▸ **DESCRIPTION OF THE TASK**:
At the line with "Click the green jack", start copying; carry on through the last line of the material below, exactly as written, and stop there.

▸ **ENTRIES SHOWN**:
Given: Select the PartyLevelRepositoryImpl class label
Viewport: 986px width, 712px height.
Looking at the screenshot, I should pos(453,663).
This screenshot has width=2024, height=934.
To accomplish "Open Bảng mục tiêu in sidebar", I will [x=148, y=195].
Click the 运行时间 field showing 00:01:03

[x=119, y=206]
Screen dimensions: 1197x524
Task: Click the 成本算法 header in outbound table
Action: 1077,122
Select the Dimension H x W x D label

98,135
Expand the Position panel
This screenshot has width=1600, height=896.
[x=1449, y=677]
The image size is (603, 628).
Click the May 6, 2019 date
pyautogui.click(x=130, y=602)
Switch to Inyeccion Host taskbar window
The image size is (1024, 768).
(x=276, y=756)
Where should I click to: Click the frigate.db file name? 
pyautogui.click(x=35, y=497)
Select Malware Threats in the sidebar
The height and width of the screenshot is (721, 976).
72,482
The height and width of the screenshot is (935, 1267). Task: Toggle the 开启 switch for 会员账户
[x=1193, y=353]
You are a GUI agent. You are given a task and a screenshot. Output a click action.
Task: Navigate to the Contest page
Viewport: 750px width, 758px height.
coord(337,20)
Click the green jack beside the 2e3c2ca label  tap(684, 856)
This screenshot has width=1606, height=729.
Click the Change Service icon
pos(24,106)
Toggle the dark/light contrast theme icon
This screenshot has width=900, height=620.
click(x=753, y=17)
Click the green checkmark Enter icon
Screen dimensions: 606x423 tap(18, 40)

▸ **OUTPUT OF THE TASK**:
Click the green jack beside the 2e3c2ca label  tap(684, 856)
This screenshot has width=1606, height=729.
Click the Change Service icon
pos(24,106)
Toggle the dark/light contrast theme icon
This screenshot has width=900, height=620.
click(x=753, y=17)
Click the green checkmark Enter icon
Screen dimensions: 606x423 tap(18, 40)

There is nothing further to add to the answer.